[AVAILABLE RECORDS — start]
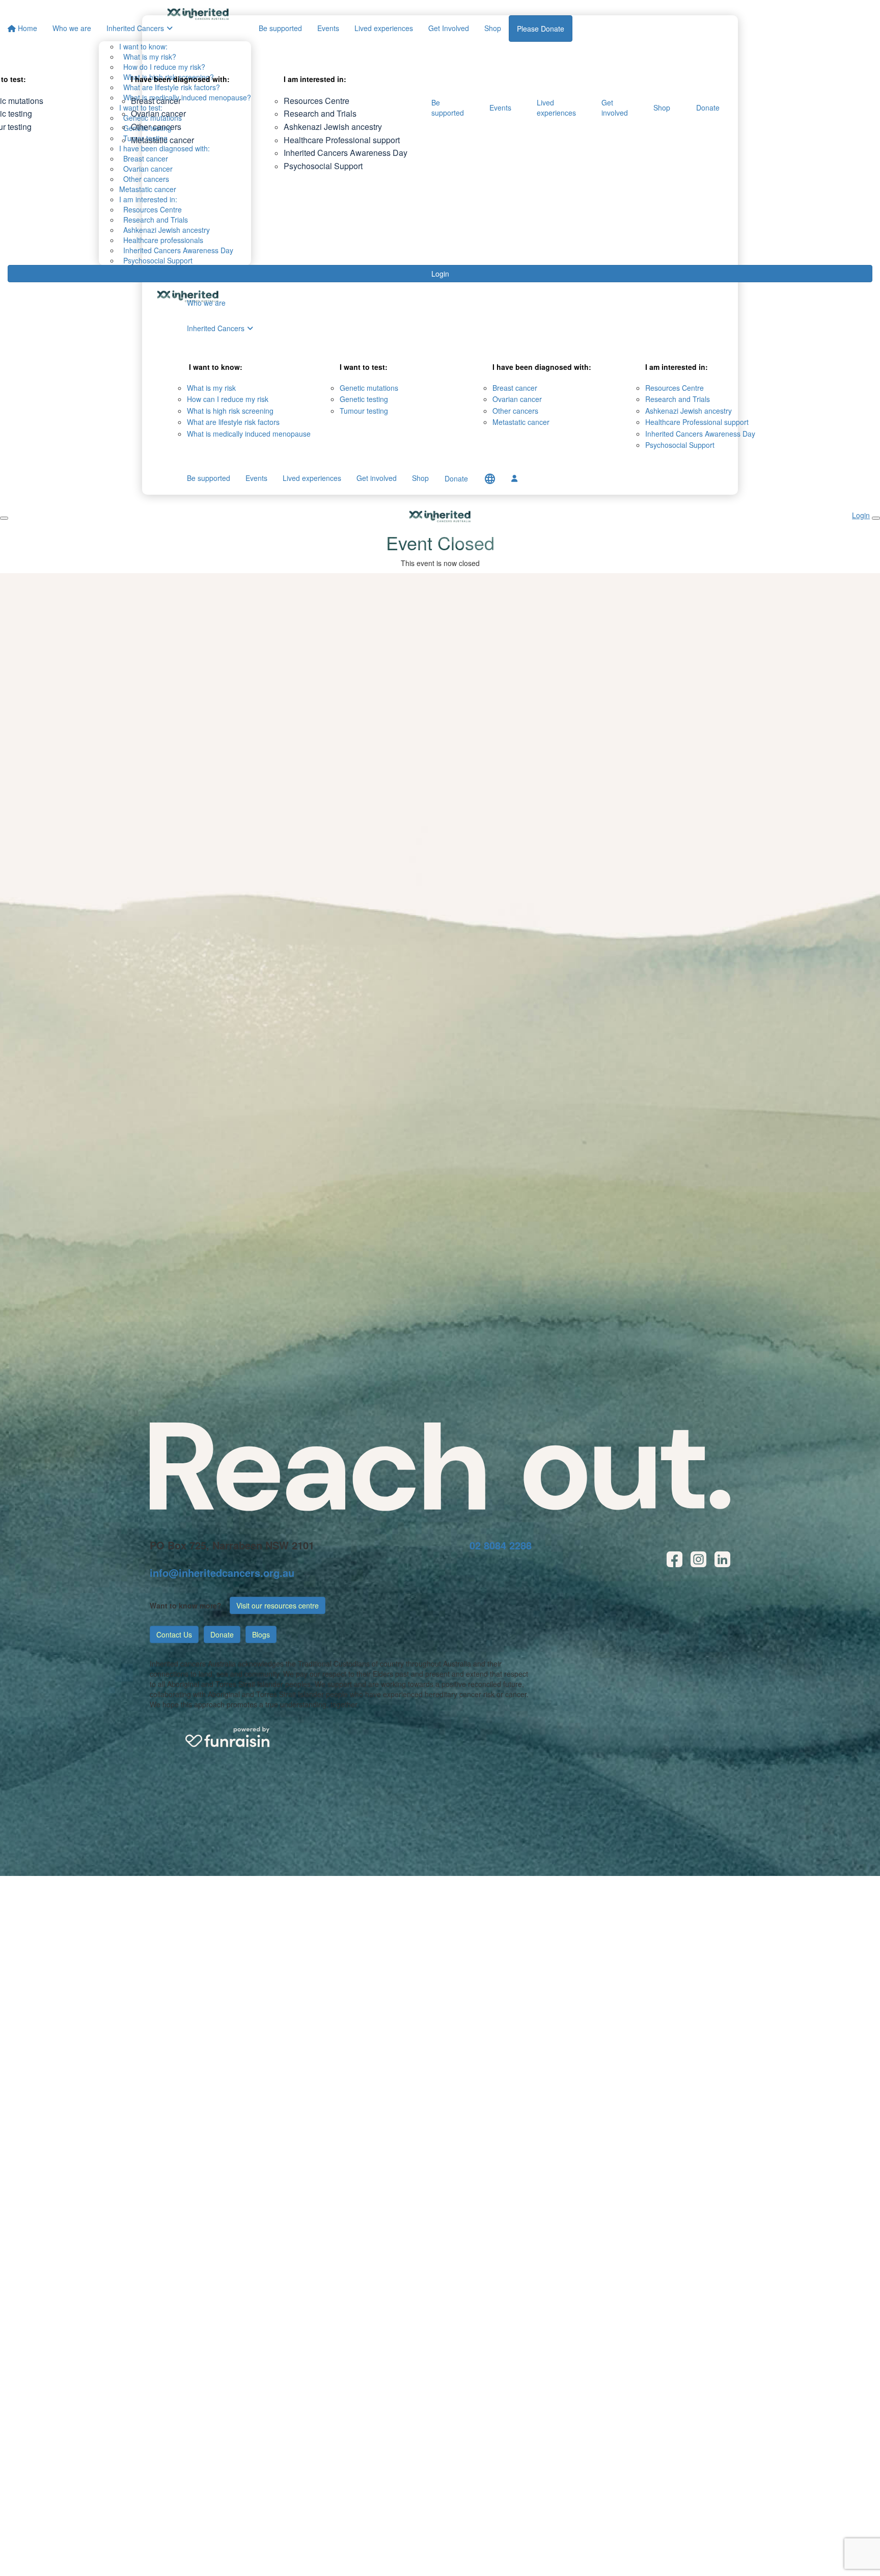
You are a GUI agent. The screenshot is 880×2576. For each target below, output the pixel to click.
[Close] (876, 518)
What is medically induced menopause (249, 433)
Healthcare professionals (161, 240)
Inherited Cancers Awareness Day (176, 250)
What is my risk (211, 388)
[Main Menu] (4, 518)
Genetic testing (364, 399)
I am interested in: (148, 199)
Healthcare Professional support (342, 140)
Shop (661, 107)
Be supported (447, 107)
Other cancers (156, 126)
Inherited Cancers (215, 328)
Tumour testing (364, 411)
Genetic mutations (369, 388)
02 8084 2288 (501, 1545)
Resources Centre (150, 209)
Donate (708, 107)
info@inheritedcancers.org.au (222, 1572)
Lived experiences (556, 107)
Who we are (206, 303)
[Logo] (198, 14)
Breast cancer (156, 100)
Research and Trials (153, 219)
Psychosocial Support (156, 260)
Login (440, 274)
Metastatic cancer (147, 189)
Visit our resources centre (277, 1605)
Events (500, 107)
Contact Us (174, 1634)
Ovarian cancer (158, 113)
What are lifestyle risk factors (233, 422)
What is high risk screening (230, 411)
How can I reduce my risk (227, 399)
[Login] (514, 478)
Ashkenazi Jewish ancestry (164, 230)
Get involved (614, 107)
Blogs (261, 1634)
[AVAILABLE RECORDS — finish]
[AVAILABLE RECORDS — start]
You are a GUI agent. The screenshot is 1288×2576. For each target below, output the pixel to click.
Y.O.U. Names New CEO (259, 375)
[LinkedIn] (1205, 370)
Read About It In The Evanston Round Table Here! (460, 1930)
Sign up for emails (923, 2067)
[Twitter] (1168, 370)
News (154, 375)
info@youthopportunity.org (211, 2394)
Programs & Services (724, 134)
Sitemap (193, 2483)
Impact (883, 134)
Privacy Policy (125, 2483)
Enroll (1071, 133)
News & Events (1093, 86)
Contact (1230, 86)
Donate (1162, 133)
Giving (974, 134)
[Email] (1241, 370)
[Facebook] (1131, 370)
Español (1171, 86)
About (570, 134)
[AVAILABLE RECORDS — finish]
[AVAILABLE RECORDS — start]
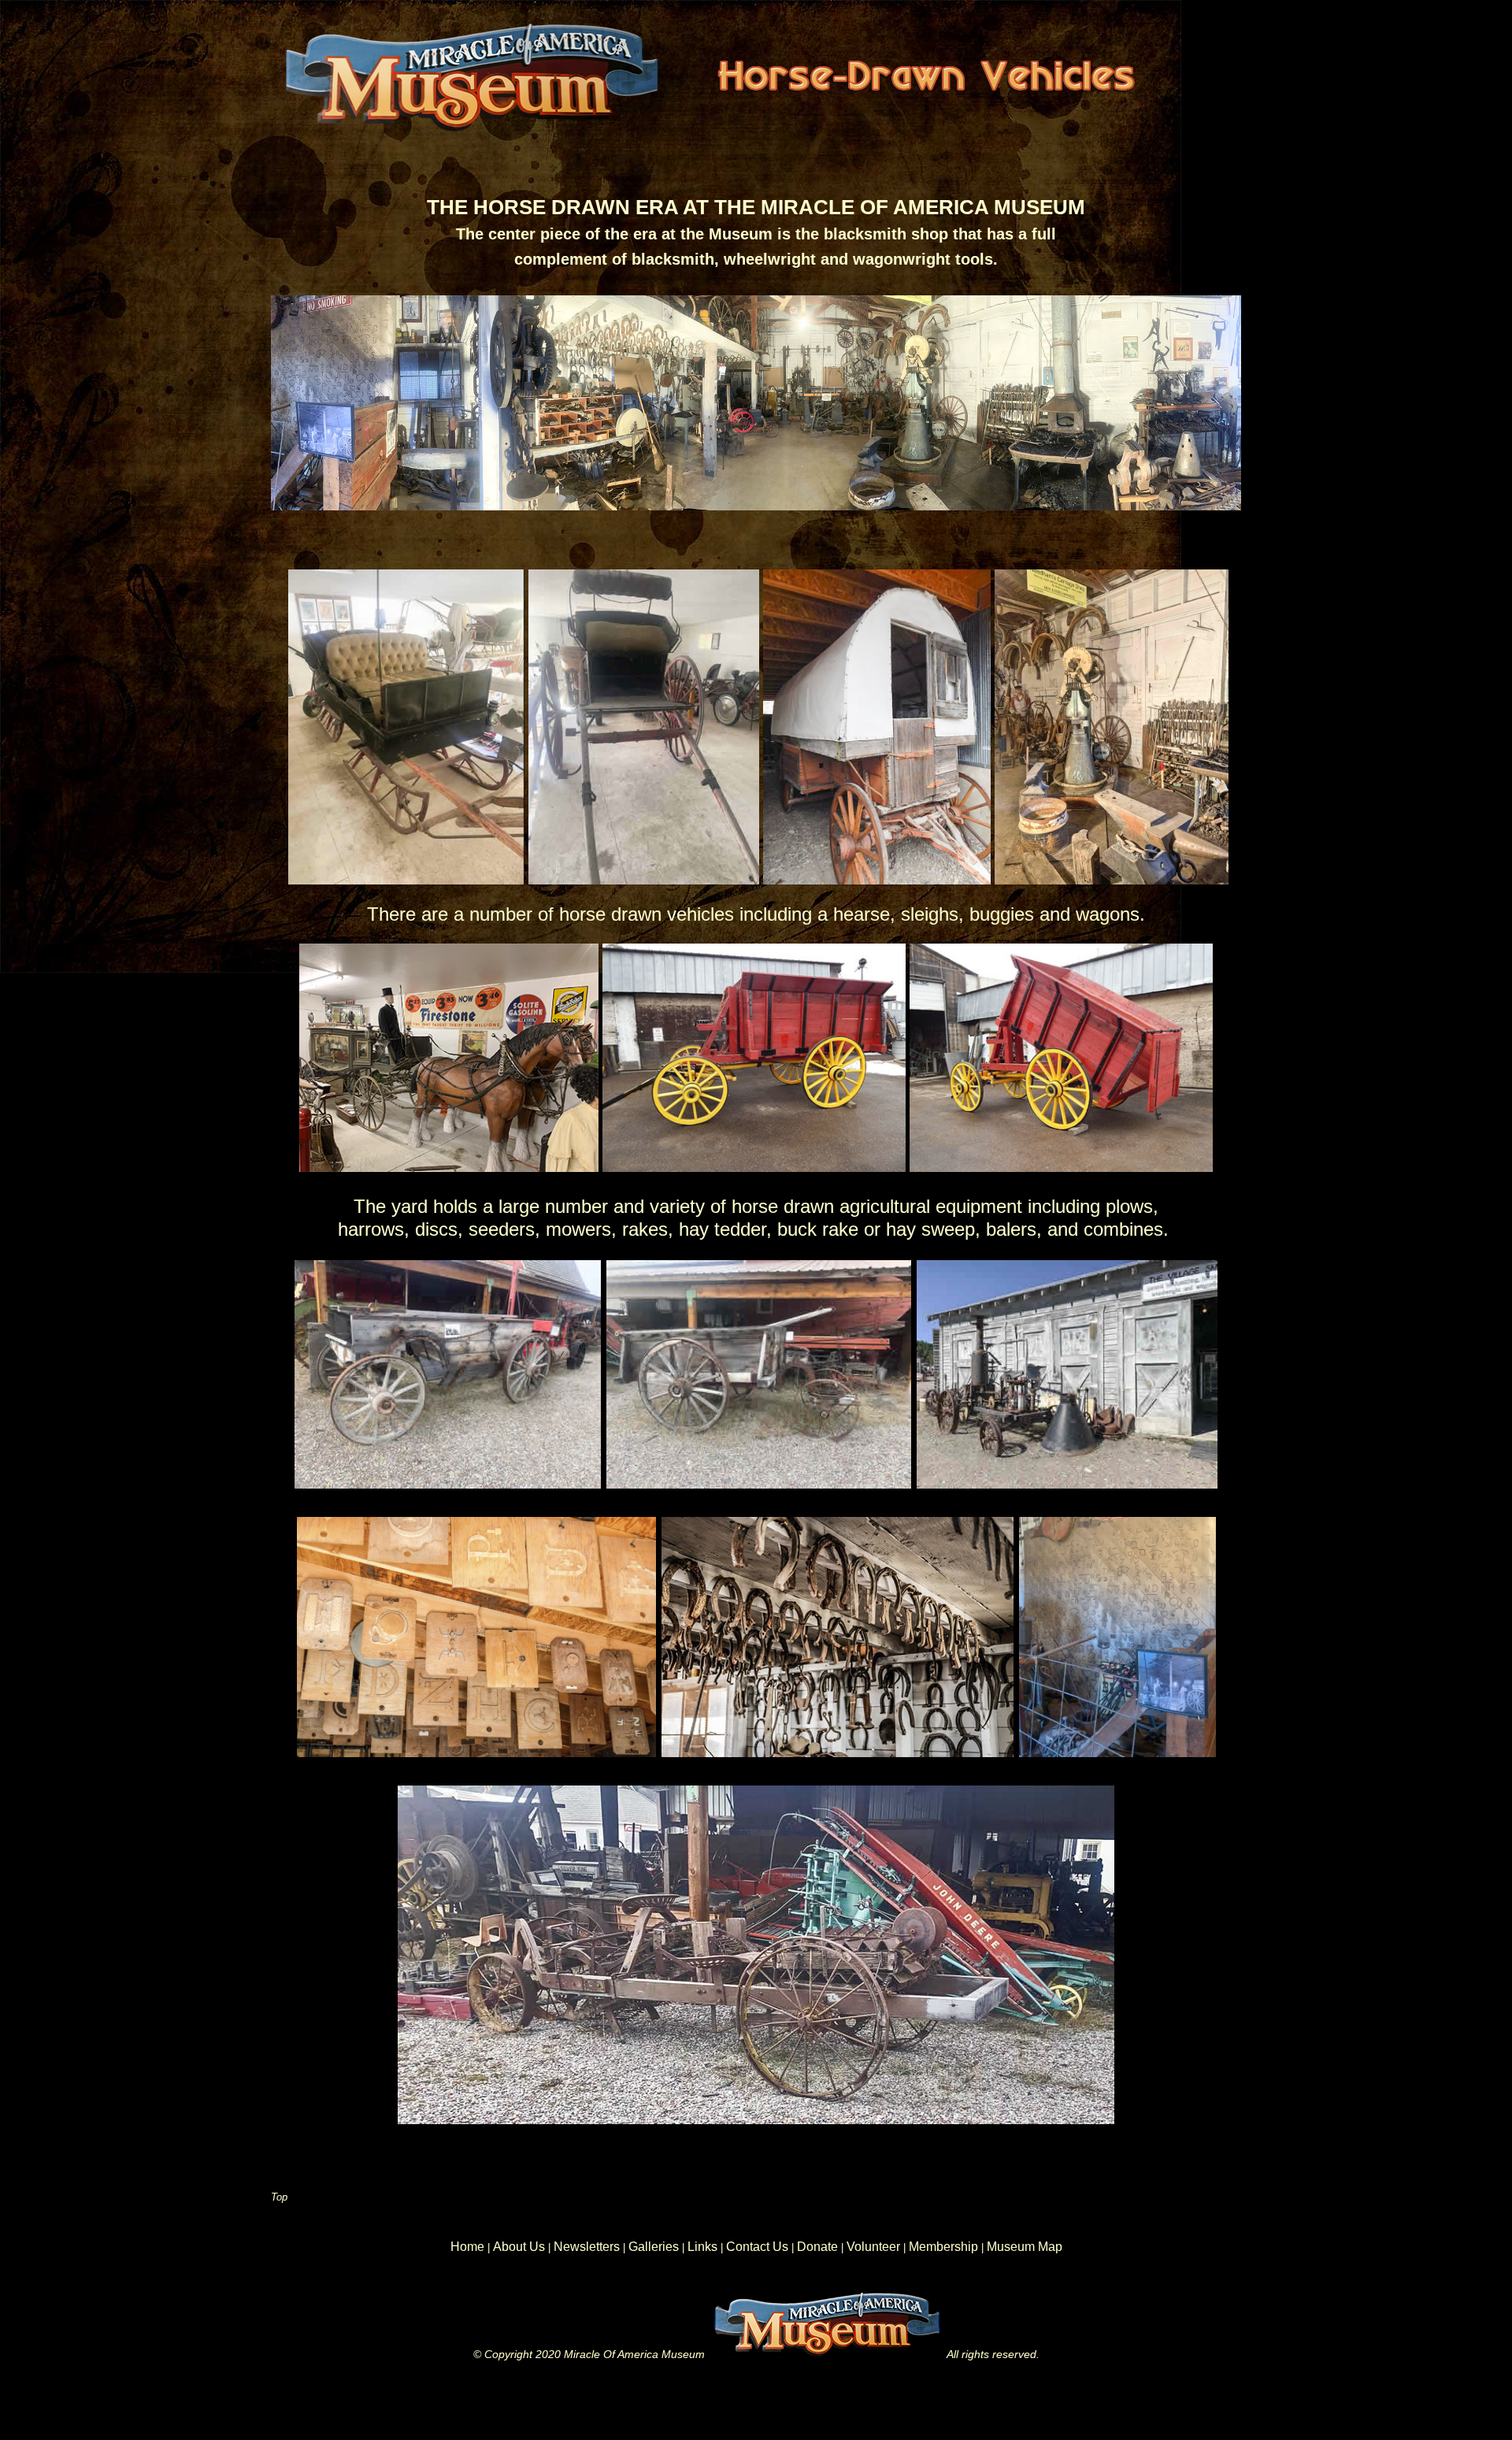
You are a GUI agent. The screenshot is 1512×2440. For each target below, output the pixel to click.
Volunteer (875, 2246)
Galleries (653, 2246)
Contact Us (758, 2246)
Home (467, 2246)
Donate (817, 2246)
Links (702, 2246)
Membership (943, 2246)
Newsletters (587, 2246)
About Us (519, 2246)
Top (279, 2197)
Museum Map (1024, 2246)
[AVAILABLE RECORDS — finish]
EXERCISE DESCRIPTION: Looking at the records above, return exactly the lines from the line with "Genetic testing (364, 399)" to the line with "info@inheritedcancers.org.au (222, 1572)", both ends included.

SOLVED EXERCISE:
Genetic testing (364, 399)
I am interested in: (148, 199)
Healthcare Professional support (342, 140)
Shop (661, 107)
Be supported (447, 107)
Other cancers (156, 126)
Inherited Cancers (215, 328)
Tumour testing (364, 411)
Genetic mutations (369, 388)
02 8084 2288 (501, 1545)
Resources Centre (150, 209)
Donate (708, 107)
info@inheritedcancers.org.au (222, 1572)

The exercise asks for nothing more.